What makes it extra special is the role of the cream-colored tub that sits on its surface. Ten months ago, González, a biomedical scientist who developed the device with his colleagues at the Carlos Simon Foundation, carefully placed a freshly donated human uterus in the tub. The team connected it to the device’s tubes and pumped in modified human blood.
The device kept the uterus alive for a day—a new feat that could represent the first step to the long-term maintenance of uteruses outside the human body. The work has not yet been published.
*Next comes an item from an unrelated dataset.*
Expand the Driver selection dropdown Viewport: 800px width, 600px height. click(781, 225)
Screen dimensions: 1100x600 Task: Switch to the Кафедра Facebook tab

The team members want to keep donated human uteruses alive long enough to see a full menstrual cycle. They hope this will help them study diseases of the uterus and learn more about how embryos burrow their way into the organ’s lining at the start of a pregnancy. They also hope that future iterations of their device might one day sustain the full gestation of a human fetus.
The machine is technically called PUPER, which stands for “preservation of the uterus in perfusion.” But González’s colleague Xavier Santamaria says the team has adopted a nickname for it: “We call it ‘Mother.’”
The organ in the machine
González and Santamaria, medical vice president of the Carlos Simon Foundation, demonstrated how the device might work when I visited the foundation in Valencia, Spain, earlier this month (although it held no organs on that day).
Both are interested in learning more about implantation, the moment at which an embryo attaches itself to the lining of a uterus—essentially, the very first moment of pregnancy.
The foundation’s founder and director, Carlos Simon, believes it’s a sticking point in IVF: Scientists have made many improvements to the technology over the years, but the failure of embryos to implant underlies plenty of unsuccessful IVF cycles, he says. Being able to carefully study how the process works in a real, living organ might give the team a better idea of how to prevent those failures.